Overview: the impact of avermectins on pastureland ecology

DOI
10.1016/0304-4017(93)90140-I
Publication Year
1993
Publication Site
Veterinary Parasitology
Journal Volume
48
Page Numbers
3–17
Family
Scarabaeidae
General topic
Ecology
Specific topic
anthelminthics
Author

Strong, L.

Abstract Note

Avermectins, a relatively new class of broad spectrum pesticides, are used widely to control livestock parasites. Following treatment, avermectins are eliminated in the livestock faeces where they also have a wide range of harmful affects upon certain characteristic insects that breed in dung, few of which are pests, and many of which are beneficial. The effects range from acute toxicity in larvae and adults, through disruption of metamorphosis, to interference with reproduction.
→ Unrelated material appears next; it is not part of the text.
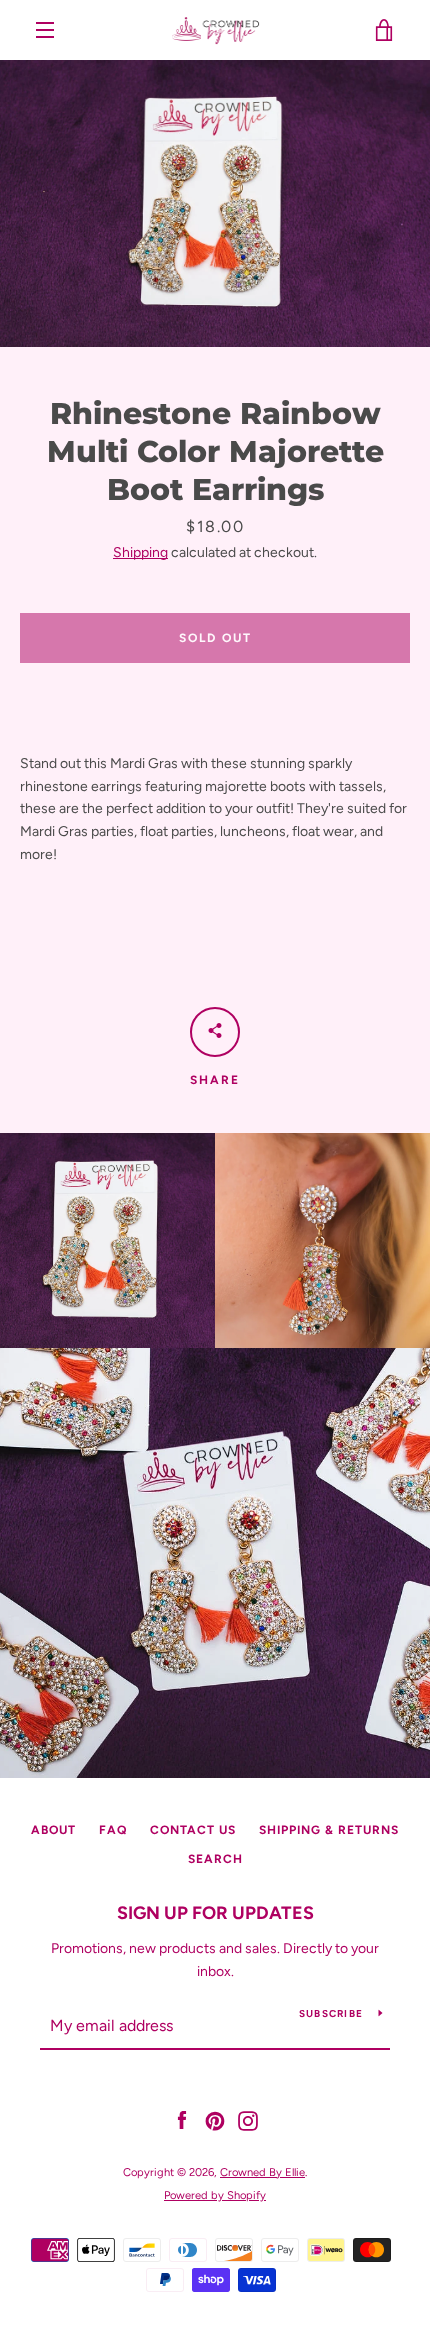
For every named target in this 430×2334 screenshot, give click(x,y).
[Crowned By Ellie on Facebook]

Different methods of drug administration lead to different concentrations of drug residues in the faeces, which in turn influence the responses of non-target organisms. Higher Diptera are particularly sensitive to drug residues and show a wide range of responses from death of larvae to developmental abnormalities in the adults. Larvae and immature adults of Coleoptera show some mortality in the dung of recently treated animals, while delayed effects upon reproduction and physiology have been observed in adults feeding on dung at longer post-treatment times. Although the impact of lethal doses has been described in some species, the effects of sub-lethal doses have hardly been recognised at the present time. Correlated with the deleterious effect upon dung-breeding insects, a retardation in the rate of loss of biomass of dung pats from avermectin-treated cattle has been observed following the various forms of drug administration. Differences in methodology, inappropriate statistics, and/or extremes of climatic conditions prevailing at the time of testing, explain the results of those studies where such delays have not been observed. It is short-sighted to consider only dung dispersal in relation to avermectin usage, a practice that overlooks the impact on the insects themselves and their diverse roles in pastureland ecology. © 1993.